Il Dott. Enzo Caroprese, anestesista, ha raccontato come storicamente l’accanimento terapeutico fosse già non accettato dalla nostra società nei decenni scorsi. Ha parlato del suo lavoro e di quanto è difficile anche per le famiglie vedere i propri cari soffrire. Anche lui è intervenuto a seguito della nostra domanda sull’obiezione di coscienza, spiegando come è differente l’obiezione di coscienza prevista dalla legge sull’aborto rispetto a quelle non prevista nel biotestamento, in quanto gli argomenti sono su piani differenti. Don Pietro de Punzio ha rimarcato le parole di Papa Francesco e la posizione della chiesa, contraria all’eutanasia ma anche all’accanimento terapeutico, invitando quindi ha trovare la giusta via tra questi due paletti (spiegando come già nel 1981, una commissione Vaticana aveva già trattato questi temi).
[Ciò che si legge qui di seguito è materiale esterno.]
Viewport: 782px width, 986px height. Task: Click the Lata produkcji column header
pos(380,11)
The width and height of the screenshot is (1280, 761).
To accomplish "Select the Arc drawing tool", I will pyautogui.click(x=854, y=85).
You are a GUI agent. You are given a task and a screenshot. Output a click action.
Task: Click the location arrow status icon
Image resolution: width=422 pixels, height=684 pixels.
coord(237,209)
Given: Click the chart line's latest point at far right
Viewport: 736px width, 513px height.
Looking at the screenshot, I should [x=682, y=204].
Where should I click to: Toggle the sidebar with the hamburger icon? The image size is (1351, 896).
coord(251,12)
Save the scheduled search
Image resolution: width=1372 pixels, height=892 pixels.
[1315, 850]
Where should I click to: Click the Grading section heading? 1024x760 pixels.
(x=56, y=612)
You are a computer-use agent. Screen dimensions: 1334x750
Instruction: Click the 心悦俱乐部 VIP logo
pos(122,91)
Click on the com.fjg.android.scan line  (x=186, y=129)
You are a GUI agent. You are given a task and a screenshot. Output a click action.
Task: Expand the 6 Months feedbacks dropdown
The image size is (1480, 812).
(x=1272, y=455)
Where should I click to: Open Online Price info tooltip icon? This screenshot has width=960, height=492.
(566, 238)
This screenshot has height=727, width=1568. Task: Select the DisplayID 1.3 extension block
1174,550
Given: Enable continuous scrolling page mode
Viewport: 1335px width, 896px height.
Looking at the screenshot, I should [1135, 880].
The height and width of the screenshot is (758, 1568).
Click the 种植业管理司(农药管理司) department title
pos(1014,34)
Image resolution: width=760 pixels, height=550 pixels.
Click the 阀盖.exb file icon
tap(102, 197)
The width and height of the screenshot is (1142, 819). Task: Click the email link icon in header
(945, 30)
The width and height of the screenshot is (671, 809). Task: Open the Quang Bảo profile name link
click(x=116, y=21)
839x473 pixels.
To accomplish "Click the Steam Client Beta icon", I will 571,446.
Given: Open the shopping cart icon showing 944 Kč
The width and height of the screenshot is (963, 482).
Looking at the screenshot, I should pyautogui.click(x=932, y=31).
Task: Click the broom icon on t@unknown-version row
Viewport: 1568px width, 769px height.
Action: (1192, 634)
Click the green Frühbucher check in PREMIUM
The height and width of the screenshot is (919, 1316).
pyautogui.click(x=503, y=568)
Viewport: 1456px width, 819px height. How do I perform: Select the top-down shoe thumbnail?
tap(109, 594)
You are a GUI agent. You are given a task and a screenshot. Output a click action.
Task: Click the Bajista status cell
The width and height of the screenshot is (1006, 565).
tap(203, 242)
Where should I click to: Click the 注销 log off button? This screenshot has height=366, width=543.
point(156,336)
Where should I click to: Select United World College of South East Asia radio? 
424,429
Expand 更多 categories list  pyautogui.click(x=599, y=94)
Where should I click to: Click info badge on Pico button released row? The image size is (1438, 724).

Tra gli interventi anche quello di Enzo Marinaci, segretario del PD locale, che oltre a ringraziare i presenti e i relatori ha rimarcato quanto è stato importante il lavoro che il Partito Democratico ha fatto su un tema così importante.

Presente anche l’avvocato Marco Ligori (capogruppo di maggioranza al Consiglio Comunale di Salice Salentino) che, rispondendo a una nostra domanda per l’Onorevole Capone sul come fosse possibile che nell’81 il Vaticano già trattava temi del genere e l’Italia no, ha spiegato come in scelte come queste la Chiesa Cattolica in Italia è forte e presente “ieri più di oggi”.

In chiusura il moderatore Mimmo Arnesano ha annunciato che nei prossimi giorni la sezione del Partito Democratico, presenterà una richiesta formale al Comune di Salice Salentino per l’istituzione di un registro pubblico per le DAT (Disposizioni Anticipate di Trattamento, presenti nella legge).